• Texte de lecture:
++++++

Lord Bute fut remplacé par Grenville. Celui-ci était beau-frère de Pitt, dont il avait été jusqu’alors l’ami personnel et l’associé politique. Orateur ennuyeux, administrateur minutieux et formaliste, il avait, comme beaucoup d’hommes médiocres, la prétention de mériter le premier rang. On a dit que le ministère qu’il présida fut le plus désastreux qu’ait eu l’Angleterre au XVIIIe siècle. Et au fait, s’il abandonnait le parti whig, dont il avait été, grâce à l’amitié de Pitt, l’un des hommes importans, ce ne pouvait être que pour seconder les idées favorites du roi. C’est à lui que Wilkes fut redevable de sa singulière popularité. Il est temps d’introduire ce personnage, qui allait avec une singulière obstination tenir tête à George III, alors que des nobles et des députés influens, tous héritiers de la révolution, s’inclinaient avec humilité devant la volonté du souverain.

++++++

• Données fournies:
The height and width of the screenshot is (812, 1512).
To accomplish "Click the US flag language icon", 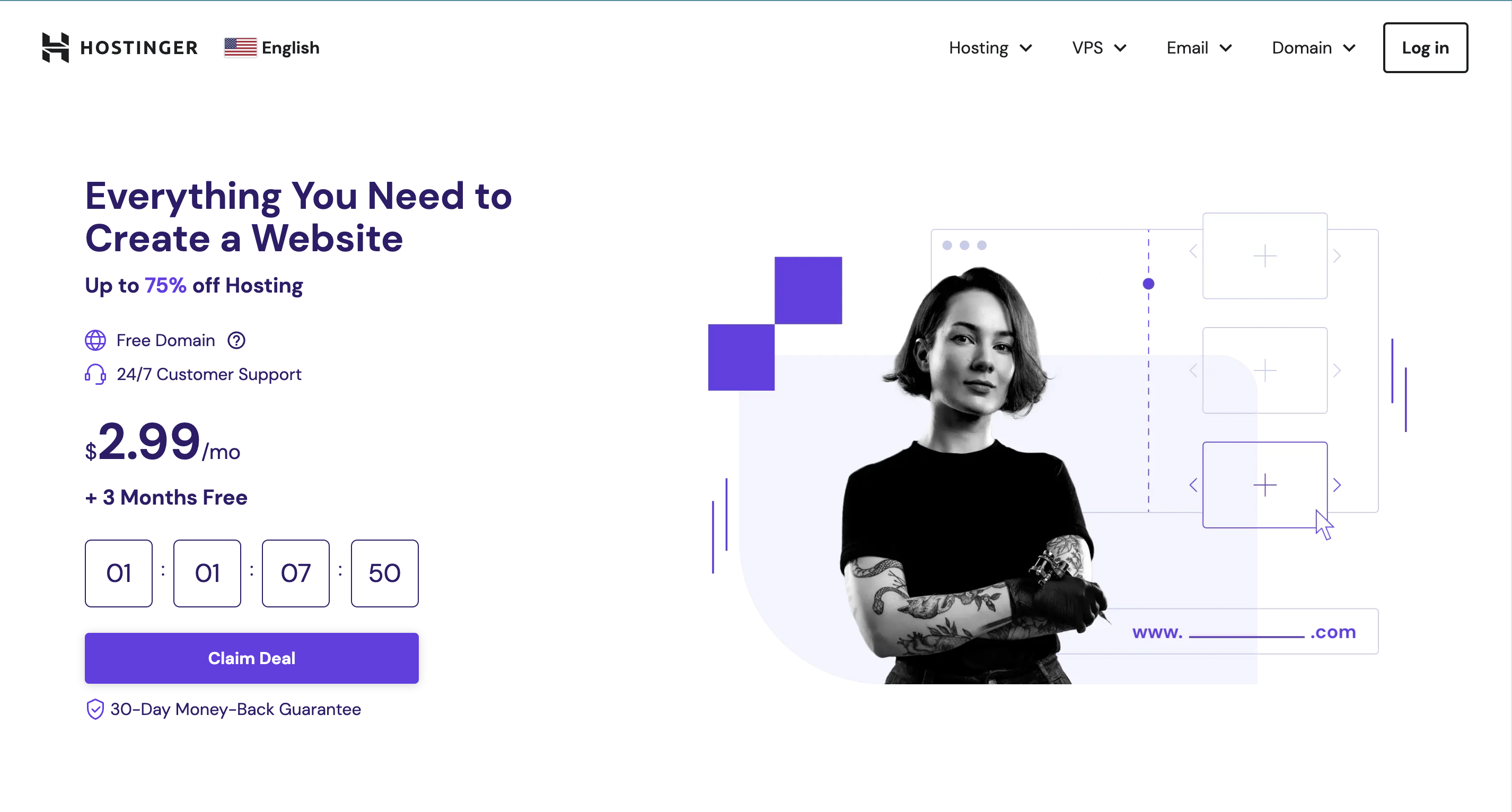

++++++

• Exercices à traiter:
**a.** D'après le texte sur Grenville, de qui Grenville était-il le beau-frère ?
**b.** Reproduisez le passage du texte sur Grenville en commençant à « Lord Bute fut » et en terminant à « volonté du souverain. ».

• Réponses:
**a.** De Pitt.

**b.**
Lord Bute fut remplacé par Grenville. Celui-ci était beau-frère de Pitt, dont il avait été jusqu’alors l’ami personnel et l’associé politique. Orateur ennuyeux, administrateur minutieux et formaliste, il avait, comme beaucoup d’hommes médiocres, la prétention de mériter le premier rang. On a dit que le ministère qu’il présida fut le plus désastreux qu’ait eu l’Angleterre au XVIIIe siècle. Et au fait, s’il abandonnait le parti whig, dont il avait été, grâce à l’amitié de Pitt, l’un des hommes importans, ce ne pouvait être que pour seconder les idées favorites du roi. C’est à lui que Wilkes fut redevable de sa singulière popularité. Il est temps d’introduire ce personnage, qui allait avec une singulière obstination tenir tête à George III, alors que des nobles et des députés influens, tous héritiers de la révolution, s’inclinaient avec humilité devant la volonté du souverain.